Monthly_Close_{Period}_{EntityName}.csv

Activity Output Keys

Many activities write their output to the context using a configurable context key field (e.g. Response Context Key, Timestamp Context Key). Whatever name you set for that key becomes a placeholder you can use in downstream activities.
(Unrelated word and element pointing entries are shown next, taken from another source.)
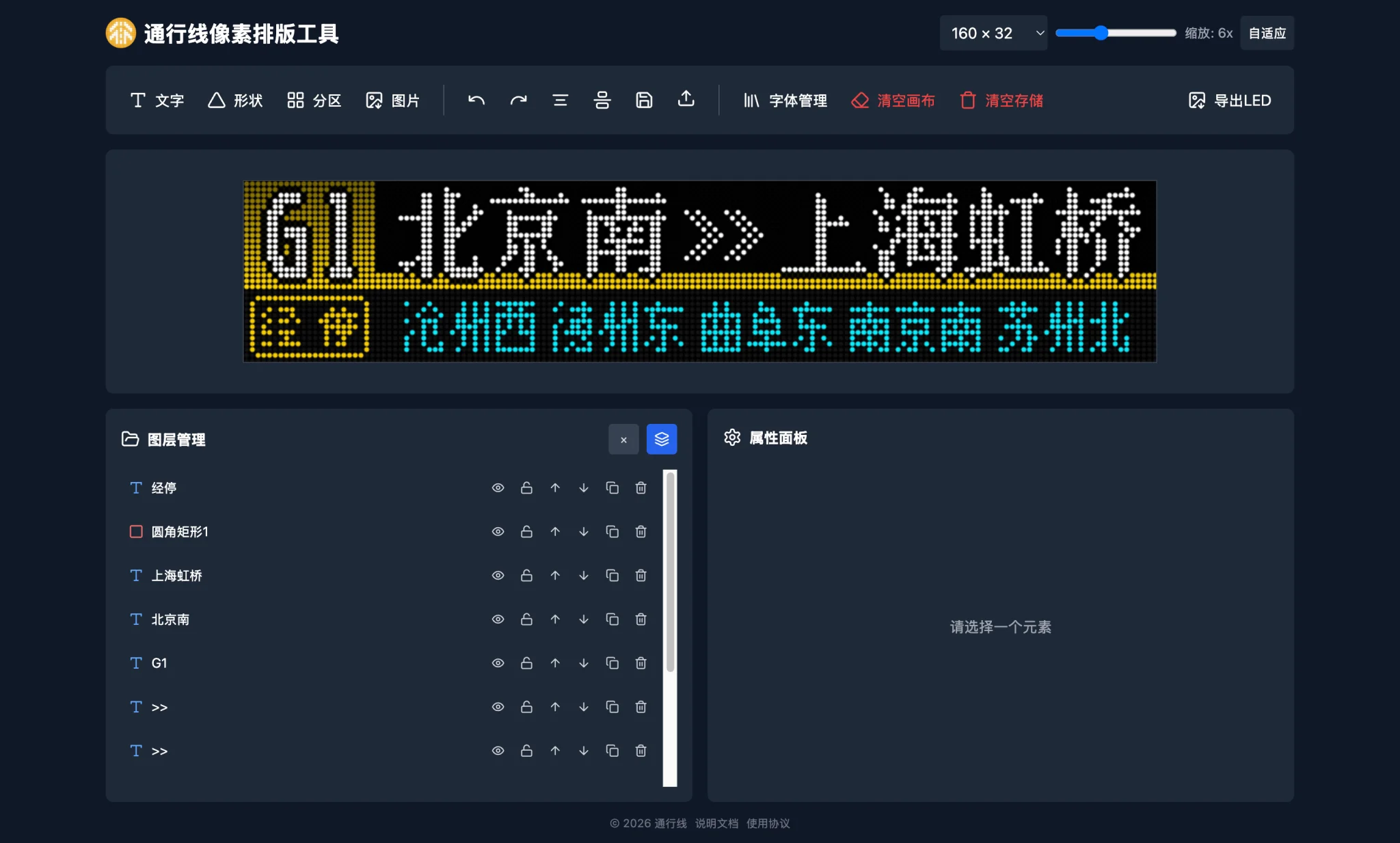Image resolution: width=1400 pixels, height=843 pixels.
Task: Click the 导出LED export button
Action: point(1228,100)
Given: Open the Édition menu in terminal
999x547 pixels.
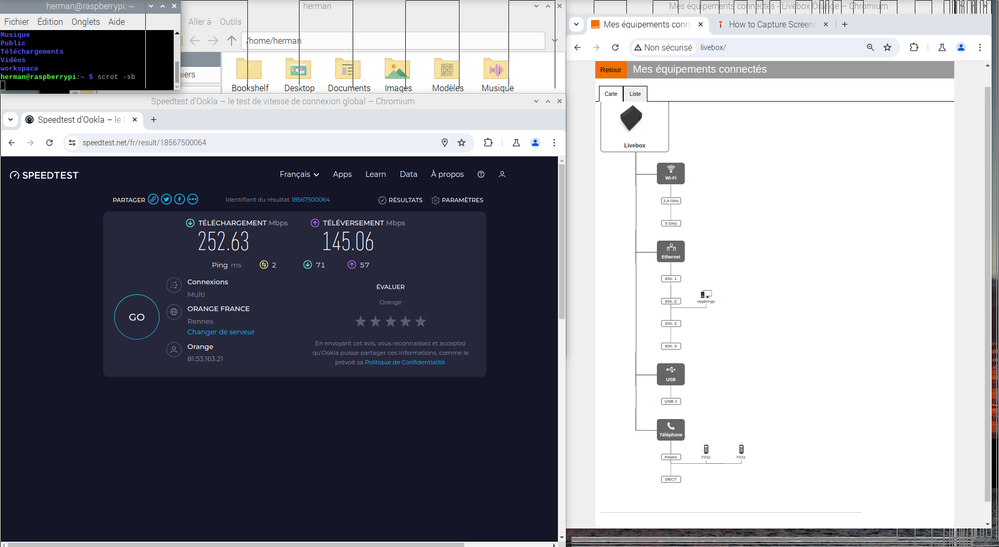Looking at the screenshot, I should 50,21.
For example, if a REST API Call activity has its Response Context Key set to ApiResponse, then a later Script or Log Message activity can reference it as {ApiResponse}.

Examples

File name from a Foreach loop

/Reports/{Period}/{burst}_close.xlsx

REST API path from a startup parameter

/api/v1/entities/{EntityId}/close

Email subject mixing variables and date

Monthly Close — {Period} — run by {StartedBy} on {date yyyy-MM-dd}

JSON body using context values

{
"period": "{Period}",
"entity": "{EntityName}",
"runBy": "{StartedBy}"
}

Notes

  • Interpolation is applied immediately before the activity executes.
  • If a placeholder key does not exist in the context, it is left as-is (e.g. {Missing} is passed through literally). This does not stop the workflow, but the consuming system may reject or mishandle the value.
  • Keys are case-sensitive: {Period} and {period} are different.
  • Ensure that Script activities which set context values run before any activity that references those values.